Researchers want want to instill accessibility early in the design process
The researchers note they were encouraged not just by the sheer amount of participants able to use the thumb, but also their wide demographic variety. Users of all ages were able to successfully use the thumb quickly, to some degree. Similarly, the researchers say they measured no noticeable difference in overall performance between genders or between left and right handed people. That ease of use across biological differences is crucial, the researchers note, to help prevent one group or subgroup from disproportionately benefiting from the technology gaining an unfair advantage. Though that concern might seem premature for still relatively nascent biological limb technology, the researchers are aiming to try and build in ethical and equity considerations from the ground up.
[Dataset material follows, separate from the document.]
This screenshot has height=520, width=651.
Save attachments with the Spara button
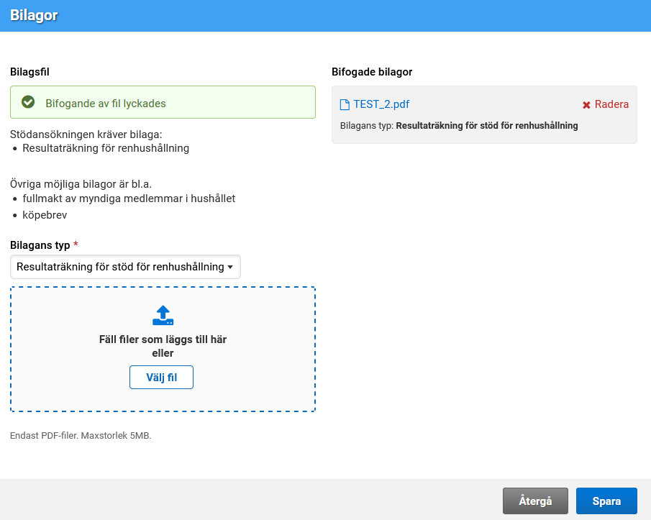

“Given the diversity of bodies, it’s crucial that the design stage of wearable technology is as inclusive as possible,” Clode said in a statement. “It’s equally important that these devices are accessible and functional for a wide range of users.”
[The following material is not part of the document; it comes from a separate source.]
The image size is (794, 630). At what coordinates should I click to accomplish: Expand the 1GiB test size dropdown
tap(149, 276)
Recent novel technologies are filled with counter examples where those same considerations weren’t properly stressed. From augmented reality and automated speech detection systems that struggle to work properly for people of color, to car safety standards prioritized for “average” male bodies, technology is awash with instances of seemingly benign design overlooks leading to potentially unequal effects for certain groups down the line. Researchers want to try and avoid replicating those outcomes with The Third Thumb.
“These technologies open up exciting new opportunities that can benefit society, but it’s vital that we consider how they can help all people equally, especially marginalized communities who are often excluded from innovation research and development,” University of Cambridge Professor Tamar Makin said in a statement. “To ensure everyone will have the opportunity to participate and benefit from these exciting advances, we need to explicitly integrate and measure inclusivity during the earliest possible stages of the research and development process.”
Though the test subjects at Royal Society Summer Science Exhibition were largely limited to moving blocks and foam, researchers have already provided glimpses at The Third Thumb’s more handy potential. In videos and photos demonstrating the tests, users have shown the thumb is strong enough to squeeze fruit but precise enough to pinch thread with another finger. Elsewhere, researchers can be seen cracking one egg while nestling another safely on the thumb. Another photo shows a painter holding a cup full of ink with the thumb while using a gripping motion in that same hand to manipulate a paintbrush. And yes, the thumb can also apparently be used to fret chords on a guitar.
Clode, the Third Thumb’s creator, admitted learning how to use the device can seem “quite weird” for people who’ve lived their lives with 10 digits and two thumbs. That said, the most recent research suggests looks can be deceiving.
“What’s really exciting about the Thumb is that it seems quite complex from the beginning and it’s really not,” Clode said. “People can quickly and easily use it within one minute. It doesn’t take years of training or even months of even days.”